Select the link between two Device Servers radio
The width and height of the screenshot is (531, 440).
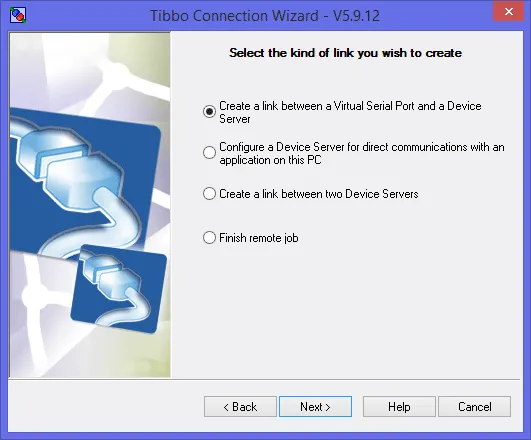point(209,194)
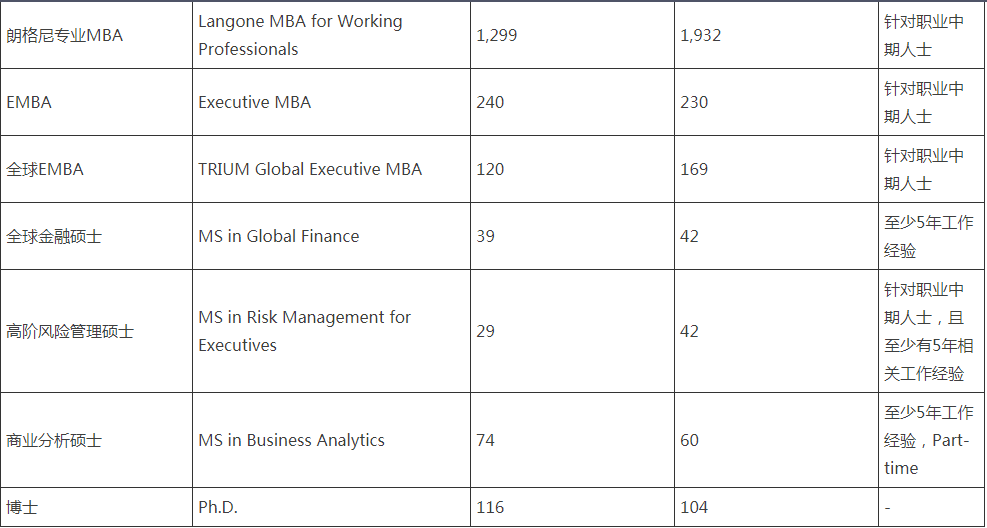Screen dimensions: 987x528
Task: Click the MS in Global Finance cell
Action: pyautogui.click(x=279, y=237)
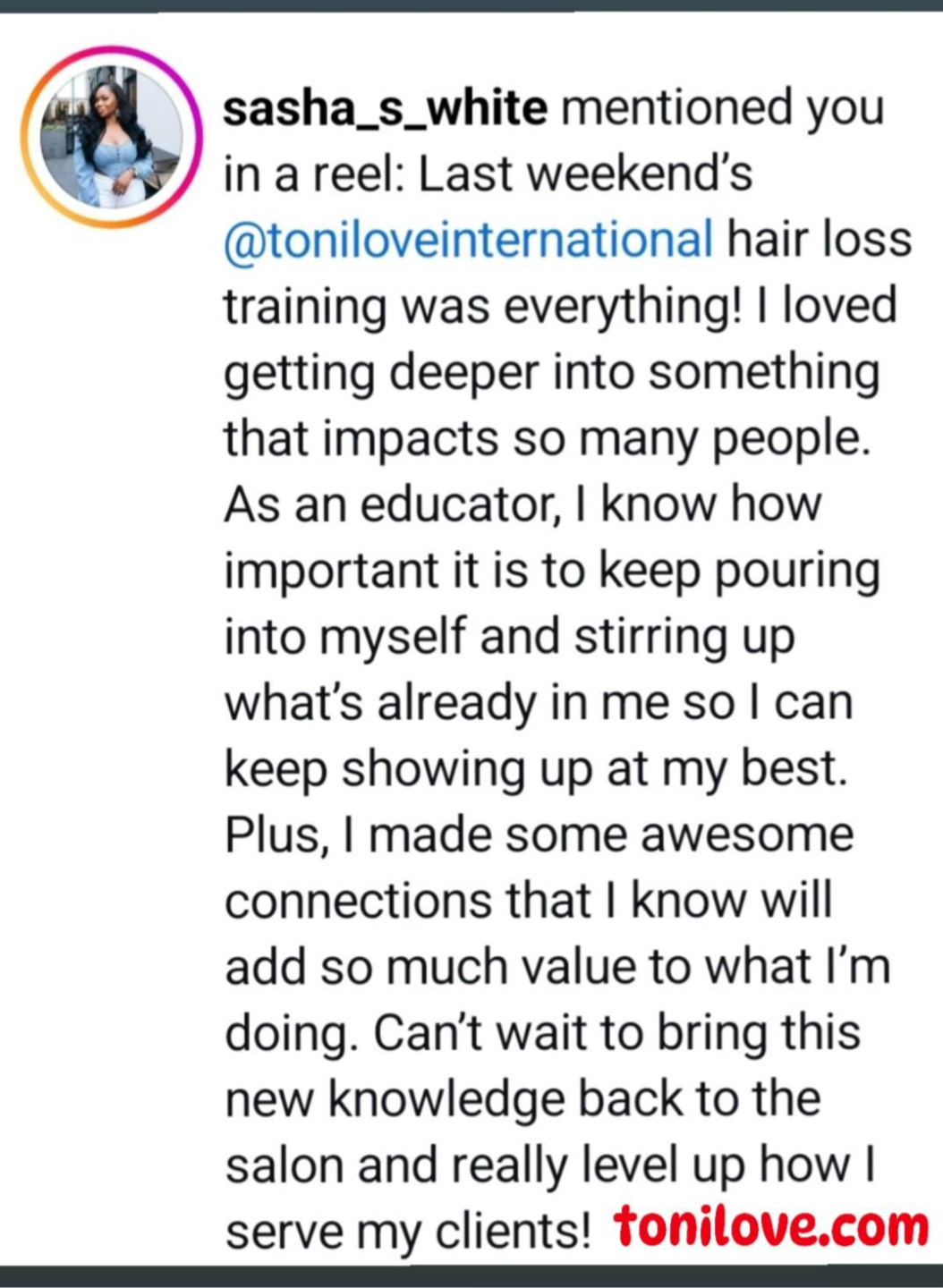The image size is (943, 1288).
Task: Tap the "important it is to keep pouring" line
Action: 551,571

^^^^^^^^

All of the data needs repeating exactly, but the pictures do not.

Select the link between two Device Servers radio
The width and height of the screenshot is (531, 440).
point(209,194)
Screen dimensions: 987x528
Task: Click the MS in Global Finance cell
Action: pyautogui.click(x=279, y=237)
The image size is (943, 1288).
Task: Tap the "important it is to keep pouring" line
Action: 551,571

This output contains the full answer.